Accused No. 2 filed revisional application thereagainst before the High Court. By reason of the impugned
judgment, as noticed hereinbefore, the said revision application has been allowed.

6. Mr. K.T.S. Tulsi, learned Senior Counsel appearing on behalf of the appellant would contend:
(i) The High Court committed a serious error in opining that no direction for further investigation or reinvestigation
can be directed after cognizance of an offence is taken.
(ii) The application for a direction for further investigation having been filed only in terms of the order of the High
Court dated 17th December 2007, another learned judge of the same High Court could not have taken a contrary
view.
(iii) Direction for further investigation having been made by the learned Magistrate upon taking into consideration
all aspects of the matter, the High Court committed a serious error in interfering therewith.
(iv) The High Court committed a serious error in passing the impugned judgment insofar as it failed to take into
consideration that Accused No. 6 being father of Accused No. 2 and Accused Nos. 5, 7 and 8 being his brothers;
were running and operating Surana Corporation Limited and having admittedly invested the said amount in MCX,
they must be held to have conspired together for misappropriation of the aforementioned amount of Rs. 4.65
crores entrusted by the appellant to the accused No. 2, and consequent refusal on their part to return the amount
on the ground that they have suffered a huge loss.

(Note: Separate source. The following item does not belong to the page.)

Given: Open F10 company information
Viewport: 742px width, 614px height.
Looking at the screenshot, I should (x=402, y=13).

7. Mr. U.U. Lalit, the learned Senior Counsel appearing on behalf of the accused other than accused Nos. 2 and
6, on the other hand, urged:
(i) Despite the fact that the learned Magistrate had the requisite jurisdiction to direct further investigation, such
order could not have been passed in the instant case as all aspects of the matter had been taken into
consideration by the Investigating Officers.
(ii) Further investigation, the learned Counsel would urge, could be directed only in the event where investigation
was not carried in respect of certain aspects of the matter or where during trial it came to the notice to the court
that some facts which were relevant for arriving at the truth had not been gone into.

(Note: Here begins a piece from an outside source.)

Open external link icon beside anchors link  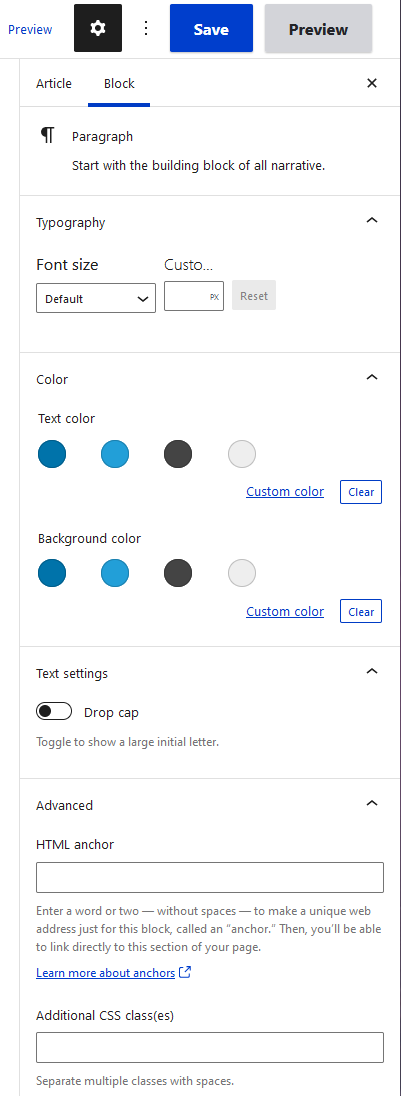185,972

8. Mr. M.N. Rao, learned Senior Counsel appearing on behalf of the State would take us through the detailed
counter affidavit filed on behalf of the State to contend that the investigation had been carried out in a fair and
diligent manner touching all aspects of the matter.

9. It is now a well settled principle of law that when a final form is filed by any Investigating Officer in exercise of
his power under Sub-section (2) of Section 173 of the Code, the first informant has to be given notice. He may file
a protest petition which in a given case may be treated to be a complaint petition, on the basis whereof after
fulfilling the other statutory requirements cognizance may be taken. The learned Magistrate can also take
cognizance on the basis of the materials placed on record by the investigating agency. It is also permissible for a
learned Magistrate to direct further investigation.
The Investigating Officer when an FIR is lodged in respect of a cognizable offence, upon completion of the
investigation would file a police report. The power of investigation is a statutory one and ordinarily and save and
except some exceptional situations, no interference therewith by any court is permissible.
In Naresh Kavarchand Khatri v. State of Gujarat and Anr. MANU/SC/7637/2008 : AIR2008SC2180 , this
Court held:

6. The power of the court to interfere with an investigation is limited. The police authorities, in terms of Section
156 of the Code of Criminal Procedure, exercise a statutory power. The Code of Criminal procedure has
conferred power on the statutory authorities to direct transfer of an investigation from one Police Station to
another in the event it is found that they do not have any jurisdiction in the matter. The Court should not interfere
in the matter at an initial stage in regard thereto. If it is found that the investigation has been conducted by an
Investigating Officer who did not have any territorial jurisdiction in the matter, the same should be transferred by
him to the police station having the requisite jurisdiction.
In Dharmeshbhai Vasudevbhai and Ors. v. State of Gujarat and Ors. MANU/SC/0749/2009 : 2009CriLJ2969
, this Court held:

9. Interference in the exercise of the statutory power of investigation by the Police by the Magistrate far less
direction for withdrawal of any investigation which is sought to be carried out is not envisaged under the Code of
Criminal Procedure. The Magistrate’s power in this regard is limited. Even otherwise, he does not have any
inherent power. Ordinarily, he has no power to recall his order.
This aspect of the matter has been considered by this Court in S.N. Sharma v. Bipen Kumar Tiwari and Ors.
MANU/SC/0182/1970 : 1970CriLJ764 , wherein the law has been stated as under:

6. Without the use of the expression “if he thinks fit”, the second alternative could have been held to be
independent of the first; but the use of this expression, in our opinion, makes it plain that the power conferred by
the second clause of this section is only an alternative to the power given by the first clause and can, therefore, be
exercised only in those cases in which the first clause is applicable.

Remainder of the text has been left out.